If they aren't going back in again, you could just use mole grips.
Two nuts will often work.
The proper tool would be a stud extractor. I use the type with tapered rollers in a socket. They can cause a bit of galling on the stud though. They can damage a threaded section quite badly but I find if you're using them on a plain stud section, it's nothing a bit of a rub with some emery paper wont fix. I slide them as close to the bottom of the stud as possible and put a spanner on them instead of using a ratchet handpiece to reduce the chance of shearing the stud. In this case, a ratchet spanner in use, Posing for the photo, I slide it nearer the bottom for actually extracting the stud.

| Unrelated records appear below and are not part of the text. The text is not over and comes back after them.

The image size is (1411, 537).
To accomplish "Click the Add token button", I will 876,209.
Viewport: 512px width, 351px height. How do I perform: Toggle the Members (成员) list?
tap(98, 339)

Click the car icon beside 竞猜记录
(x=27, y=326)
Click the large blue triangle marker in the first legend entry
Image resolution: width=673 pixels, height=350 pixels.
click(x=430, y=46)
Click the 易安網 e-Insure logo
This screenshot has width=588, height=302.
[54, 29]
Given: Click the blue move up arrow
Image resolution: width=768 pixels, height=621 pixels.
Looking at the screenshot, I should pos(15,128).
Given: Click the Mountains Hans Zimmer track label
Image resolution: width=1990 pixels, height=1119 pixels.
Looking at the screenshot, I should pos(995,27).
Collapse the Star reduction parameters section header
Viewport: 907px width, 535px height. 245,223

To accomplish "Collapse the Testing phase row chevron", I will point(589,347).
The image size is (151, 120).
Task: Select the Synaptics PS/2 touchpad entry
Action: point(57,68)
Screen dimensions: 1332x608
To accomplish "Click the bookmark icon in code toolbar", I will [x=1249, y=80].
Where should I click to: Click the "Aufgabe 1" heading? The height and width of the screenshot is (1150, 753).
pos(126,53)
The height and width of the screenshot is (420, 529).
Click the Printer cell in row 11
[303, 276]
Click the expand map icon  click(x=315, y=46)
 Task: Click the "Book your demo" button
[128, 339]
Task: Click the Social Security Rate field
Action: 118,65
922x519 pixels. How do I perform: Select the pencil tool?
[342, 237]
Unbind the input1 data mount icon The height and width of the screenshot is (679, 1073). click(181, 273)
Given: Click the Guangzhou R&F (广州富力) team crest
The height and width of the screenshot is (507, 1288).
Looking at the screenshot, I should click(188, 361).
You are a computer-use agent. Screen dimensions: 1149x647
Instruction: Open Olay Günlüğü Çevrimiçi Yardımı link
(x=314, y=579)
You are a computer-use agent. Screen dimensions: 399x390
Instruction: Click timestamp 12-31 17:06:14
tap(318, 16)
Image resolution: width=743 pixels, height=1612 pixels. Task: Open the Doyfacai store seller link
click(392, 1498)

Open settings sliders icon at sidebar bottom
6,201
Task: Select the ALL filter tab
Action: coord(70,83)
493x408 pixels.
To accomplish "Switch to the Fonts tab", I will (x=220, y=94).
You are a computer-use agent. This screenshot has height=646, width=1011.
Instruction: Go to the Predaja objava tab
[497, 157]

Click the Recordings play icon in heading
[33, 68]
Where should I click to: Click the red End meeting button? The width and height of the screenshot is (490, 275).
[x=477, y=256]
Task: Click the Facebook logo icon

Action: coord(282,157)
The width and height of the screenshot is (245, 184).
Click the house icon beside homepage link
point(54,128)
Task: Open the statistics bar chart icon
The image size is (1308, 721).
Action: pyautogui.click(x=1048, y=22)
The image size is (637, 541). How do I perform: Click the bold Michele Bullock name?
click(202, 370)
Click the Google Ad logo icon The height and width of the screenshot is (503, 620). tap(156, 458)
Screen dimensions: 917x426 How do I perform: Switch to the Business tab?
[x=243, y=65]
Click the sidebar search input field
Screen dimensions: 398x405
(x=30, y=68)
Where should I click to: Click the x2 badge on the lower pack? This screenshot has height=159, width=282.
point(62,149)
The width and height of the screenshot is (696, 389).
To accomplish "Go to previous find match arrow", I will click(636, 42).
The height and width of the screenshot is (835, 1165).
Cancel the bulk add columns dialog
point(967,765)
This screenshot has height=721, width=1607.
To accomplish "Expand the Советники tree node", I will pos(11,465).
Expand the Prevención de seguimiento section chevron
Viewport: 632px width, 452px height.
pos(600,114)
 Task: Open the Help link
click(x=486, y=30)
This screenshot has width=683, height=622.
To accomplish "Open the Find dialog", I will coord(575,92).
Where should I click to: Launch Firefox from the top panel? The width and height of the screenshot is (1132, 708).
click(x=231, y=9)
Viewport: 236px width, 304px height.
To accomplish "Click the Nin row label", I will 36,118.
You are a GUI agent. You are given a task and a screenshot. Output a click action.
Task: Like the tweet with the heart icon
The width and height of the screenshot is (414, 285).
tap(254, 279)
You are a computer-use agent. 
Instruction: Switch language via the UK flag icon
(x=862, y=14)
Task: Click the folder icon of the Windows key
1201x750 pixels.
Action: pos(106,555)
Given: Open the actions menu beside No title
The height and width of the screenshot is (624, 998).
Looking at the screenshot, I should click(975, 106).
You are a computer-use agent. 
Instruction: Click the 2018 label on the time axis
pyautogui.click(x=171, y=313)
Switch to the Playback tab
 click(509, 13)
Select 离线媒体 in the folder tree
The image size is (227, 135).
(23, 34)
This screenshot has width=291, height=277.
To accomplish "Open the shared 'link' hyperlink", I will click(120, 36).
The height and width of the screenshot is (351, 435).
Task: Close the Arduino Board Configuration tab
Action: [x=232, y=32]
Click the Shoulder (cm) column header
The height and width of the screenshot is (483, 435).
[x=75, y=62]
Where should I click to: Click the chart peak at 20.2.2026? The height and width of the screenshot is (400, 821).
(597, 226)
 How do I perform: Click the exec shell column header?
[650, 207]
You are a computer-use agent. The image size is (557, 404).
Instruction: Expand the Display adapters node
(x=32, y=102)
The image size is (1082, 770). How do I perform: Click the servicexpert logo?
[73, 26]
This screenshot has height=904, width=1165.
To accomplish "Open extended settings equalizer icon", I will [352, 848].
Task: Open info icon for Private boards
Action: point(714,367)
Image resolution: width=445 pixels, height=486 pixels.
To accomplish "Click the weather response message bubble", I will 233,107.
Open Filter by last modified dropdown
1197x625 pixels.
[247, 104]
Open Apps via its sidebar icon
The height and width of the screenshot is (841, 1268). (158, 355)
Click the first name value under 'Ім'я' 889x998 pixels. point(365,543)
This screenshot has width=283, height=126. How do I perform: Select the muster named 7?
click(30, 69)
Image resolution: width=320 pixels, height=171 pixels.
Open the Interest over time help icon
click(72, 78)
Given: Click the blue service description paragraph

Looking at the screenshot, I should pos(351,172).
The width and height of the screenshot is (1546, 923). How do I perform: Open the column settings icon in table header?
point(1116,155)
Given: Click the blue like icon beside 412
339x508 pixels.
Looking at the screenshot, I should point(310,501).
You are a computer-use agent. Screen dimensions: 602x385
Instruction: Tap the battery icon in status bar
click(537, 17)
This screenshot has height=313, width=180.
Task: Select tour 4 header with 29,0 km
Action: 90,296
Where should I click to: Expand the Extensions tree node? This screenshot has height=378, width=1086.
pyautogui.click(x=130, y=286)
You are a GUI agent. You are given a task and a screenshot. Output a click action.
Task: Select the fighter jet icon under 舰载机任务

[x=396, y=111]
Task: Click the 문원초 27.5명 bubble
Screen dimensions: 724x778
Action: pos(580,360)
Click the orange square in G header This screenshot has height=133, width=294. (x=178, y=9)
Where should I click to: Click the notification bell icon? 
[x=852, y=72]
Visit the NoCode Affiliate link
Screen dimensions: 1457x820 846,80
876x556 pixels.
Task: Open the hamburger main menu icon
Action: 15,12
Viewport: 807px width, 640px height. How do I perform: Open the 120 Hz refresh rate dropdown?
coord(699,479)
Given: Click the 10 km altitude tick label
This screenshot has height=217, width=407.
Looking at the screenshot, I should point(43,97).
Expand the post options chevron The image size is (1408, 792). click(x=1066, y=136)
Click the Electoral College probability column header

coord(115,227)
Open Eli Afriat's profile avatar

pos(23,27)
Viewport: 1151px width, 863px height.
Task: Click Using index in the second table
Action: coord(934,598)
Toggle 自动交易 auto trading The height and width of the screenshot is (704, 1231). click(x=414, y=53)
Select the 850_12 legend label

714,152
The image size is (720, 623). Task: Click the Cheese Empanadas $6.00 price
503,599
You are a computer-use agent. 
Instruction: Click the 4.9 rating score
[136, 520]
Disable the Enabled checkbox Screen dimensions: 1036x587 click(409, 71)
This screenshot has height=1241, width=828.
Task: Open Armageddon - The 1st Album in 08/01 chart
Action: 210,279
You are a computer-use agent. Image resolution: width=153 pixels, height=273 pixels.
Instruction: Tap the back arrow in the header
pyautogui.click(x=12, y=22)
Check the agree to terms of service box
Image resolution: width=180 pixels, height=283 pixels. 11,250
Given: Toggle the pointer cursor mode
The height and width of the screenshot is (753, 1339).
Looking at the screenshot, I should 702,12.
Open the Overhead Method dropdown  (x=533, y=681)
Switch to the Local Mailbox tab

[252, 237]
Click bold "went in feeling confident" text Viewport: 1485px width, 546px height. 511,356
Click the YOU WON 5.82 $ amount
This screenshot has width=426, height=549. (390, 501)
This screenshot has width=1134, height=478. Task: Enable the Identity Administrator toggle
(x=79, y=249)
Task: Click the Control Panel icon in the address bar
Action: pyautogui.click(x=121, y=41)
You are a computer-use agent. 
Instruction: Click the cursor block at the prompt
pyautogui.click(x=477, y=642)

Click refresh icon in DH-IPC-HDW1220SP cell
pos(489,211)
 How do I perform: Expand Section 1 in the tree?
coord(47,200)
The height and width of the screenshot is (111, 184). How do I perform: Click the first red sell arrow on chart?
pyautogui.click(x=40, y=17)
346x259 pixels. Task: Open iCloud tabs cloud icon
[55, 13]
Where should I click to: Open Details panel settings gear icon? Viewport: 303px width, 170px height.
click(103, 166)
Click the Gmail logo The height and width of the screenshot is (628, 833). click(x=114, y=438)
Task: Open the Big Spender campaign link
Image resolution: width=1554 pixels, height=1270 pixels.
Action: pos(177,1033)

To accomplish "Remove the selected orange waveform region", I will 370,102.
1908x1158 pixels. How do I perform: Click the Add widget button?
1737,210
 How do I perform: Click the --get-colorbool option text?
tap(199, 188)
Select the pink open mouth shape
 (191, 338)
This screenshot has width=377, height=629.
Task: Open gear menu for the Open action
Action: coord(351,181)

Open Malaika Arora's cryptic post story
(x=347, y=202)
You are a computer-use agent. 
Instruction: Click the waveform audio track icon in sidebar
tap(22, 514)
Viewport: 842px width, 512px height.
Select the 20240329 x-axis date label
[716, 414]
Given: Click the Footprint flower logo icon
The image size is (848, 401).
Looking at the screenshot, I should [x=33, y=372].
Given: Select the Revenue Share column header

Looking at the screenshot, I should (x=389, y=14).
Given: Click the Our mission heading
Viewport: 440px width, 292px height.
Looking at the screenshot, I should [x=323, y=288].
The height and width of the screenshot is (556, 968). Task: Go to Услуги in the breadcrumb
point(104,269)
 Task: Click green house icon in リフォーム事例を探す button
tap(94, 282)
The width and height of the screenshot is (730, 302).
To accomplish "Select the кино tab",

A set of stud extractors is one of those little tools you don't use very often but that doesn't cost much and gives a warm sense of satisfaction when you can pull it out of the cupboard of "special" tools and use it. Mine were about £20 from machine mart as I recall, 6,8,10 and 12mm. I've used them more often for removing exhaust studs from Japanese bikes.
Of course, if you're replacing them with our hosts ones with the square end, you can wind them in and out using a reversed 1/4" drive socket and an allen key.
If it's a classic engine, remember to run a drill through the cylinder head washers before re-fitting them. Even with the hardened ones, they can land up VERY stuck as I found recently taking the head off my 350.